See Sacramento Navigation Co. v. Salz, 273 U.S. 326 (1927) (If the vessel owner and the injured claimant were parties to a contract at the time of the loss leading to the limitation action, then the owner must include in the limitation fund the value of all vessels covered by the contract covered with the injured claimant); United States Dredging Corp. v. Krohmer, 264 F. 2d 339, 341 (2d Cir. 1959) (All of the limiting owners vessels necessary for the performance of the contract will make up the “flotilla” whose aggregate value will constitute the fund).
In fact, the “vessels covered by the contract covered with the injured claimants” in this case include, at a minimum, both the subject cruise ship, ‘Majesty of the Seas,’ and the subject jet ski.

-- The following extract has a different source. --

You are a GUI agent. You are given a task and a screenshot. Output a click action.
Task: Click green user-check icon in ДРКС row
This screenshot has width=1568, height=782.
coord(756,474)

Coco Cay’s status as RCCL’s private island shows that it is nothing more than an extension of an RCCL cruise ship. It is simply a location where the cruise ship drops anchor near what is essentially a sand bar. For example, the cruise ship never “docks” in the port of Coco Cay (as Coco Cay has no “port;” rather, it drops anchor near the “island,” (Coco Cay is a small land mass which is less than a mile wide from east to west and less than 200 yards from north to south which has no living accommodations for passengers). D.E. 15, 19. To get passengers to its private “island,” RCCL ferries them utilizing both lifeboats and/or a ferry it maintains in the island. The only amenities offered to the passengers at Coco Cay is a beach and adjacent beach activities and water sports. As such, the “visit” to Coco Cay amounts to nothing more than the cruise ship stopping near a large sandbar where passengers are offered the opportunity to participate in water sports activities. Id., 19.
In Bonner v. City of Prichard, 661 F. 2d 1206, 1209 (11th Cir. 1981) (en banc), this circuit adopted as binding precedent all decisions of the former Fifth Circuit handed down prior to October 1, 1981.